I'm working on a text classification problem that classifies some tweets into one of three labels. I have two columns in my dataset: Score column with the value of 0 (negative), 1 (positive) or 2 (neutral) and Statement column with the tweet text.
I used this example to create my vocabulary in R, but because I had 3 classes, I used a sequential model, set the last layer of my model to softmax and used categorical_crossentropy for compile.
Firstly, as I saw in this example, I converted my Score column into a matrix such as the value for negative tweet is [1,0,0], [0,1,0] for positive and [0,0,1] for neutral.
Here is my code:
df <- read.csv("tweets_data.csv", stringsAsFactors = FALSE)
df %>% count(Score)
df$Score=to_categorical(df$Score, num_classes = 3)
head(df)
df$Statement[1]
training_id <- sample.int(nrow(df), size = nrow(df)*0.8)
training <- df[training_id,]
testing <- df[-training_id,]
#distribution of the number of words in each review.
df$Statement %>%
strsplit(" ") %>%
sapply(length) %>%
summary()
#Alternatively, we can pad the arrays so they all have the same length,
#then create an integer tensor of shape num_examples * max_length. We can
#use an embedding layer capable of handling this shape as the first layer in our network.
num_words <- 10000
max_length <- 50
text_vectorization <- layer_text_vectorization(
max_tokens = num_words,
output_sequence_length = max_length,
)
text_vectorization %>%
adapt(df$Statement)
#see the vocabulary
get_vocabulary(text_vectorization)
text_vectorization(matrix(df$Statement[1], ncol = 1))

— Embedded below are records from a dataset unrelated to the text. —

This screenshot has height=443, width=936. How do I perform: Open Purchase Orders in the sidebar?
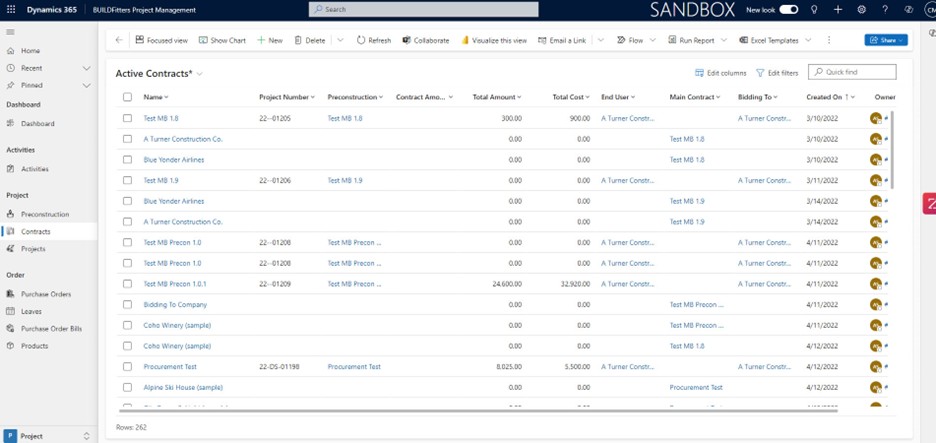(46, 294)
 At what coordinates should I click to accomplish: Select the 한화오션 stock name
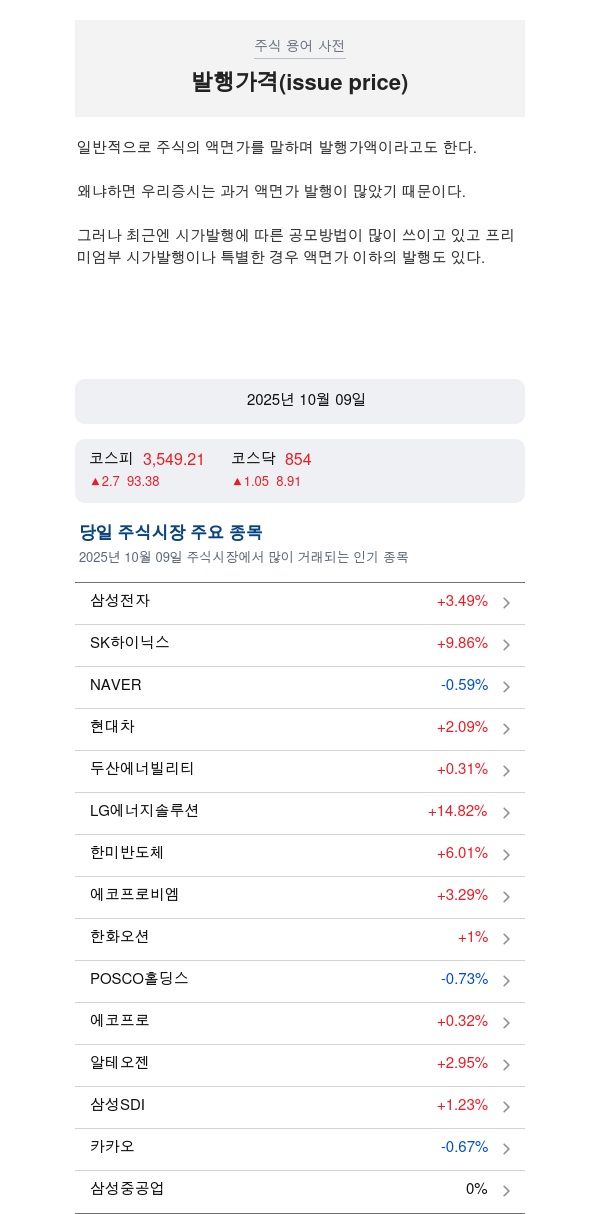pyautogui.click(x=120, y=937)
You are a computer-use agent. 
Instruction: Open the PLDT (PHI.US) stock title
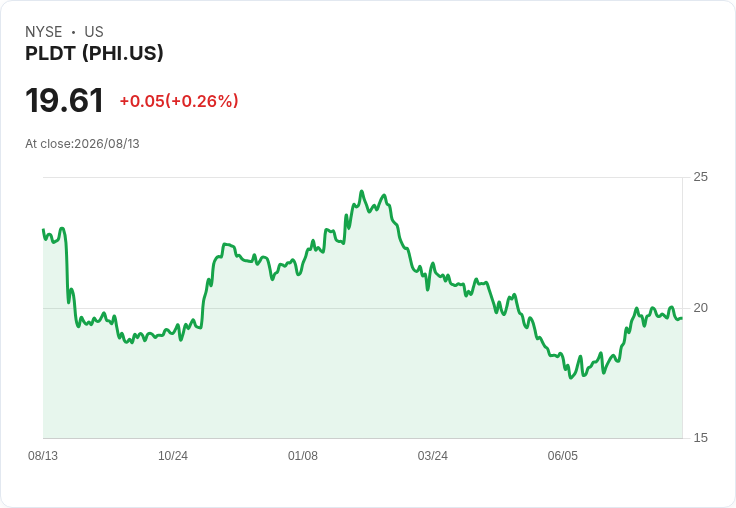click(94, 53)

model = keras_model_sequential()
input <- layer_input(shape = c(1), dtype = "string")
output <- input %>%
text_vectorization() %>%
layer_embedding(input_dim = num_words + 1, output_dim = 16) %>%
layer_global_average_pooling_1d() %>%
layer_dense(units = 16, activation = "relu") %>%
layer_dropout(0.5) %>%
layer_dense(units = 3, activation = "softmax")
model <- keras_model(input, output)
model %>% compile(
optimizer = 'adam',
loss = 'categorical_crossentropy',
metrics = list('accuracy')
)
history <- model %>% fit(
training$Statement,
as.numeric(training$Score == c(0,1,0)),
epochs = 10,
batch_size = 512,
validation_split = 0.2,
verbose=2
)
And it generates this error:
Error in py_call_impl(callable, dots$args, dots$keywords) :
ValueError: in user code:
File "C:\Users\Username\AppData\Local\r-miniconda\envs\r-reticulate\lib\site-packages\keras\engine\training.py", line 878, in train_function *
return step_function(self, iterator)
File "C:\Users\Username\AppData\Local\r-miniconda\envs\r-reticulate\lib\site-packages\keras\engine\training.py", line 867, in step_function **
outputs = model.distribute_strategy.run(run_step, args=(data,))
File "C:\Users\Username\AppData\Local\r-miniconda\envs\r-reticulate\lib\site-packages\keras\engine\training.py", line 860, in run_step **
outputs = model.train_step(data)
File "C:\Users\Username\AppData\Local\r-miniconda\envs\r-reticulate\lib\site-packages\keras\engine\training.py", line 810, in train_step
y, y_pred, sample_weight, regularization_losses=self.losses)
File "C:\Users\Username\AppData\Local\r-miniconda\envs\r-reticulate\lib\site-packages\keras\engine\compile_utils.py", line 201, in __call_
I am new to Tensorflow and most probably I don't completely understand all the steps, so I think that something is wrong with my model (because when I run this example it works properly, with no error).
So my question is: what is the structure of a sequential model for text classification with multiple classes? I found plenty of resources in python for this question, but I couldn't figure it out in R.